Indien de aanvrager kennelijk niet bereid is de voor de beoordeling van de aanvraag noodzakelijke gegevens te verstrekken dan wordt het verzoek niet in behandeling genomen.
Het derde lid appelleert aan het beginsel dat de overheid zo spoedig mogelijk dient te beslissen op de aanvraag van de belanghebbende. Deze bepaling verschaft duidelijkheid over de beslissingstermijn. Voor de aanvrager wordt hiermee duidelijk gemaakt binnen welke termijn hij een besluit kan verwachten.
Het vierde lid bevestigt de gebruikelijke gang van zaken bij de afhandeling van de aanvraag.
Uit een oogpunt van zorgvuldigheid, maar vooral ook in het kader van de Algemene wet bestuursrecht wordt de aanvrager erop gewezen, dat de mogelijkheid bestaat tegen het besluit bezwaar te maken.
Artikel 4 Vergoeding voor sport, culturele en sociaal-culturele activiteiten
Dit regelt het aanwijzen van georganiseerde verbanden, aan welke men, om voor een bijdrage in aanmerking te komen, kan deelnemen. De in de gemeentegids van Almelo aangehaalde georganiseerde verbanden worden in ieder geval aangemerkt als verbanden, als bedoeld in dit artikel. In gevallen, waarin deze verordening op dit punt niet voorziet, neemt het bestuursorgaan, na een daartoe gedaan verzoek, een beslissing.
In principe moeten de activiteiten in Almelo plaatsvinden en in de Gemeentegids van Almelo vermeld staan. Indien de belanghebbende voor bepaalde activiteiten niet in Almelo terecht kan, wordt via lid 3 een uitzondering gemaakt. Voorbeelden zijn het bezoeken van een pretpark, concert of film welke uitsluitend buiten Almelo te bezoeken zijn.
In dit lid zijn een vijftal zaken opgenomen die wenselijk worden geacht naast de mogelijkheden uit lid 1 en 2. Het betreft een divers aantal zaken waarvan het college van mening is dat ze van belang zijn voor aansluiting bij de maatschappij. Een voorbeeld is zwemles.

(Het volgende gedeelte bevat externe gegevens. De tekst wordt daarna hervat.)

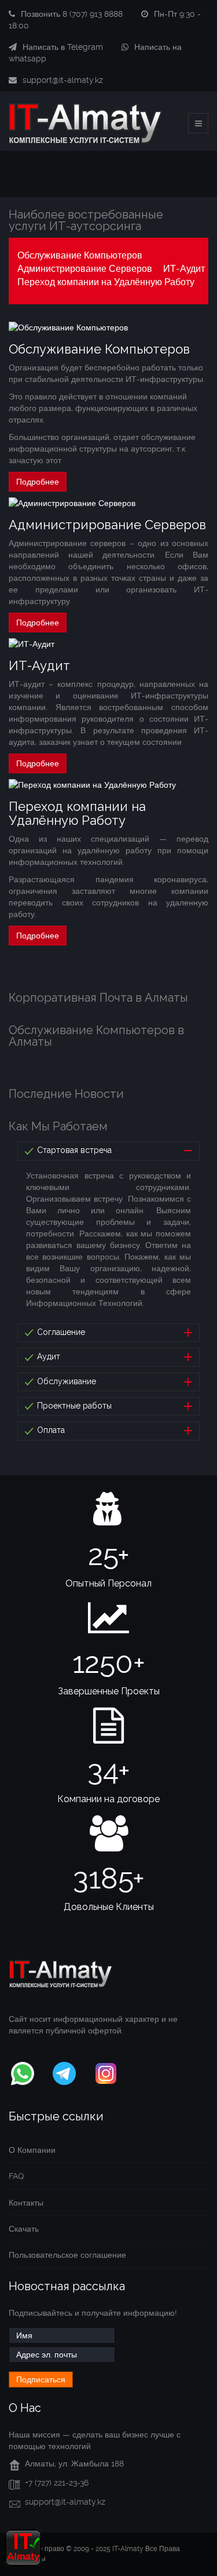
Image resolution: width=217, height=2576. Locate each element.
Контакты (26, 2202)
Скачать (24, 2228)
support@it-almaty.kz (63, 80)
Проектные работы (73, 1405)
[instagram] (106, 2071)
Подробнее (37, 481)
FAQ (16, 2176)
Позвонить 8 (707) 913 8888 (72, 14)
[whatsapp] (22, 2071)
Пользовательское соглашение (67, 2255)
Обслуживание (65, 1381)
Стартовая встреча (73, 1150)
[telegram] (64, 2071)
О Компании (32, 2150)
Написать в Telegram (63, 47)
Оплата (50, 1430)
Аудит (47, 1356)
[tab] (108, 1150)
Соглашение (60, 1332)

Het college van Almelo is van mening dat de zwemdiploma’s behoren tot de basisbagage voor iedere jongere op weg naar volwassenheid. Zwemlessen kunnen tevens via andere methodes (deels) worden gesubsidieerd, desalniettemin wil het college voorkomen dat ouders met lage inkomens kinderen niet laten deelnemen aan zwemlessen in verband met een eigen bijdrage.

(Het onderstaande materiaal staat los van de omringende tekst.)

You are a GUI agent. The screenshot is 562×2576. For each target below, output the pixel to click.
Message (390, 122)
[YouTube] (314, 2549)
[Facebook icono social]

Overigens valt ‘vrij zwemmen’ in de gemeentelijke zwembaden, expliciet genoemd in lid 2, reeds onder de vergoedingsmogelijkheden. Burgemeester en wethouders verstrekken de bijdrage als de rechthebbende heeft aangetoond dat hij de kosten daadwerkelijk heeft gemaakt.

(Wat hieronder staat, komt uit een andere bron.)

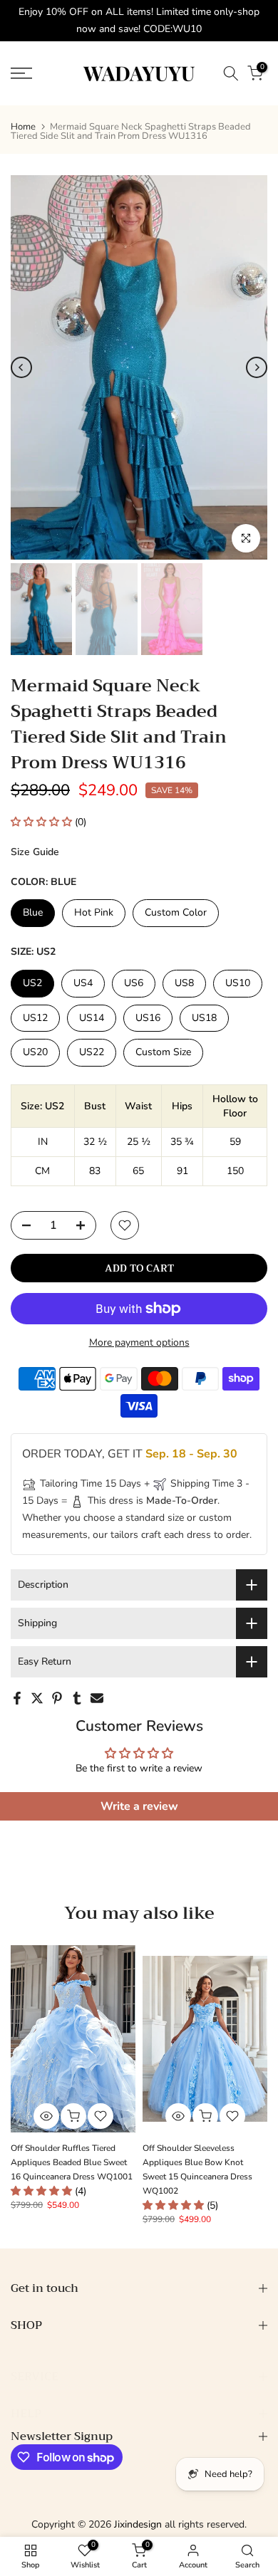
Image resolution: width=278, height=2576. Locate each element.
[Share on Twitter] (37, 1698)
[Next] (256, 367)
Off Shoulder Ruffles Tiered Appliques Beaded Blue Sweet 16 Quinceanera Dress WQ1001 (72, 2162)
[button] (43, 822)
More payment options (139, 1342)
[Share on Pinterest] (57, 1698)
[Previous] (21, 367)
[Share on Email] (97, 1698)
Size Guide (35, 852)
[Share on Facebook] (17, 1698)
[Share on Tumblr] (77, 1698)
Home (23, 127)
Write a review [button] (139, 1806)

Een ander voorbeeld, deze is nieuw ten opzichte van de voorgaande verordening, betreft het legitimatiebewijs. Mensen zijn verplicht zich per 1 januari 2005 te legitimeren. Voor deelname aan de maatschappij is een legitimatiebewijs vereist, de kosten daarvan vallen onder de strekking van deze verordening. Dit geldt ook voor kosten van legitimatiebewijzen die aan vreemdelingen wordt verstrekt. Vreemdelingen nemen in het kader van de Vreemdelingenwet een separate positie in. De documenten, gebaseerd op de Vreemdelingenwet, waarmee men zich in het kader van de Wet op de Identificatieplicht kan legitimeren, voldoen ook aan de criteria.
Van de declaratie wordt 75% vergoed tot ten hoogste € 150,00 per belanghebbende per jaar.
Artikel 5. Schoolkampen- en reisjes
Burgemeester en wethouders kunnen jaarlijks de kosten voor een schoolkamp – of reisje voor € 25.— tegemoet komen. Hiertoe behoren onder andere ook de zomerkampen van Stichting De Ruime Wind te Hengelo, mits de deelnemer woonachting is in Almelo. Stichting De Ruime Wind is een jaarlijks zeilkampinitiatief uit de jaren ’80 van diverse onderwijskrachten in de regio.